— RECORDS PROVIDED —
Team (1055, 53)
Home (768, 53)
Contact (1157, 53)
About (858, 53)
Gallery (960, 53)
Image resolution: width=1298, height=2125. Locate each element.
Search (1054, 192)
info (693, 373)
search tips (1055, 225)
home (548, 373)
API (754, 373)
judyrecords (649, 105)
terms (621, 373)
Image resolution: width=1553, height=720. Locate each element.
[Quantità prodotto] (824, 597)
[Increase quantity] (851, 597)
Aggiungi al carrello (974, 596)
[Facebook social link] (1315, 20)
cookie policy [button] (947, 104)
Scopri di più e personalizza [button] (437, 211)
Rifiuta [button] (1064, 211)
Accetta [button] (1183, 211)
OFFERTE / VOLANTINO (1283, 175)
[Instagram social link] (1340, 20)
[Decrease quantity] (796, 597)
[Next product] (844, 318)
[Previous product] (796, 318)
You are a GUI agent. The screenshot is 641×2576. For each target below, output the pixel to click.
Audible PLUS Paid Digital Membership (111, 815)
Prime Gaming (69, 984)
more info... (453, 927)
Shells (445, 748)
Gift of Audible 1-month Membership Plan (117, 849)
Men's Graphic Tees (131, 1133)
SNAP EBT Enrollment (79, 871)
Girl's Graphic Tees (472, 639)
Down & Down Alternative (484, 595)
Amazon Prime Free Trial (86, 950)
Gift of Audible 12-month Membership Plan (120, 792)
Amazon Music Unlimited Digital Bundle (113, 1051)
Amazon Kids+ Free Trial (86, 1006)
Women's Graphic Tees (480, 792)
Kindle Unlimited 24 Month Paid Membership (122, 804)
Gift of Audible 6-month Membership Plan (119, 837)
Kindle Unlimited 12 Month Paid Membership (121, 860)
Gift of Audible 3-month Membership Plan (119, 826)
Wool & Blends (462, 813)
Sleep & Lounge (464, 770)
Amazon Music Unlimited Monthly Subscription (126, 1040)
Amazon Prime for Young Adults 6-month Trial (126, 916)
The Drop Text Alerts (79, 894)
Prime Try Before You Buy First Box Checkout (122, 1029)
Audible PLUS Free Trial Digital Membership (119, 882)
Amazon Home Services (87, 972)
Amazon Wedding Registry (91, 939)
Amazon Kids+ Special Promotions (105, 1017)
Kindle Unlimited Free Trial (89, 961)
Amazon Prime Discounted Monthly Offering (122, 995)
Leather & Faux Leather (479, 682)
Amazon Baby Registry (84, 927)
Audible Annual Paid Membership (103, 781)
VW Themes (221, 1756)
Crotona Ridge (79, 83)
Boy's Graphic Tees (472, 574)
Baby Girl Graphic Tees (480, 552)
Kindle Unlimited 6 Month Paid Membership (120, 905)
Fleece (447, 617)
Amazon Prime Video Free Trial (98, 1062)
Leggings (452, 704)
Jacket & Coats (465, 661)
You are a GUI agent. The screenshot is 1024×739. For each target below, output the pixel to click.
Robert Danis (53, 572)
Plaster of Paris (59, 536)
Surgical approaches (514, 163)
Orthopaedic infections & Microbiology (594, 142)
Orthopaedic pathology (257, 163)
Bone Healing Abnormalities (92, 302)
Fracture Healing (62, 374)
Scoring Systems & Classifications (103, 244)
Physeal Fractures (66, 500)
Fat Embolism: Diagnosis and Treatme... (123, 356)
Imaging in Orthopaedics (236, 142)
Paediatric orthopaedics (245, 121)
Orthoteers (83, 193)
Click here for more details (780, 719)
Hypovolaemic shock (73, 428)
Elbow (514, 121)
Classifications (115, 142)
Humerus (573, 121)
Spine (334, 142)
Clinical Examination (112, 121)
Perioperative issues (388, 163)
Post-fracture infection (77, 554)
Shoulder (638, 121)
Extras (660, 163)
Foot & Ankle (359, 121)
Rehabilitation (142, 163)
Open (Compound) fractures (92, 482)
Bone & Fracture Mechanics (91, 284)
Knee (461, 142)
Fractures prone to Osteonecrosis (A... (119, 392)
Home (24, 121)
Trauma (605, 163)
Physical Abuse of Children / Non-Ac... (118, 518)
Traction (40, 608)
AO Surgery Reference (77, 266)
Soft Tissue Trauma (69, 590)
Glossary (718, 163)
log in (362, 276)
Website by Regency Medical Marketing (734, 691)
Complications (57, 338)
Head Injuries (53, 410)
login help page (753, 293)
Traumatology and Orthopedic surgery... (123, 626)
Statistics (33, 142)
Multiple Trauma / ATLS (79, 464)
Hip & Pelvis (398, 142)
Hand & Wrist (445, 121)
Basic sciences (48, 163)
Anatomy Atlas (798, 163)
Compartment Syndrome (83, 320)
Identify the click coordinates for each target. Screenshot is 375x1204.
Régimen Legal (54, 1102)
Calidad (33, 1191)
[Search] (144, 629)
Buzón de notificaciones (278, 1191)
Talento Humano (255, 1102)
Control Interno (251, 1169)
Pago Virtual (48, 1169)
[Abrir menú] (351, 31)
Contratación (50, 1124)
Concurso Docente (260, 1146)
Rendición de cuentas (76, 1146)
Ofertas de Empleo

— THE REQUEST —
Copy out the items above word for word, beginning with the first line and stopping after the line that contains "Wool & Blends (462, 813)".

— EXPECTED ANSWER —
Team (1055, 53)
Home (768, 53)
Contact (1157, 53)
About (858, 53)
Gallery (960, 53)
Image resolution: width=1298, height=2125. Locate each element.
Search (1054, 192)
info (693, 373)
search tips (1055, 225)
home (548, 373)
API (754, 373)
judyrecords (649, 105)
terms (621, 373)
Image resolution: width=1553, height=720. Locate each element.
[Quantità prodotto] (824, 597)
[Increase quantity] (851, 597)
Aggiungi al carrello (974, 596)
[Facebook social link] (1315, 20)
cookie policy [button] (947, 104)
Scopri di più e personalizza [button] (437, 211)
Rifiuta [button] (1064, 211)
Accetta [button] (1183, 211)
OFFERTE / VOLANTINO (1283, 175)
[Instagram social link] (1340, 20)
[Decrease quantity] (796, 597)
[Next product] (844, 318)
[Previous product] (796, 318)
You are a GUI agent. The screenshot is 641×2576. For each target below, output the pixel to click.
Audible PLUS Paid Digital Membership (111, 815)
Prime Gaming (69, 984)
more info... (453, 927)
Shells (445, 748)
Gift of Audible 1-month Membership Plan (117, 849)
Men's Graphic Tees (131, 1133)
SNAP EBT Enrollment (79, 871)
Girl's Graphic Tees (472, 639)
Down & Down Alternative (484, 595)
Amazon Prime Free Trial (86, 950)
Gift of Audible 12-month Membership Plan (120, 792)
Amazon Music Unlimited Digital Bundle (113, 1051)
Amazon Kids+ Free Trial (86, 1006)
Women's Graphic Tees (480, 792)
Kindle Unlimited 24 Month Paid Membership (122, 804)
Gift of Audible 6-month Membership Plan (119, 837)
Kindle Unlimited 12 Month Paid Membership (121, 860)
Gift of Audible 3-month Membership Plan (119, 826)
Wool & Blends (462, 813)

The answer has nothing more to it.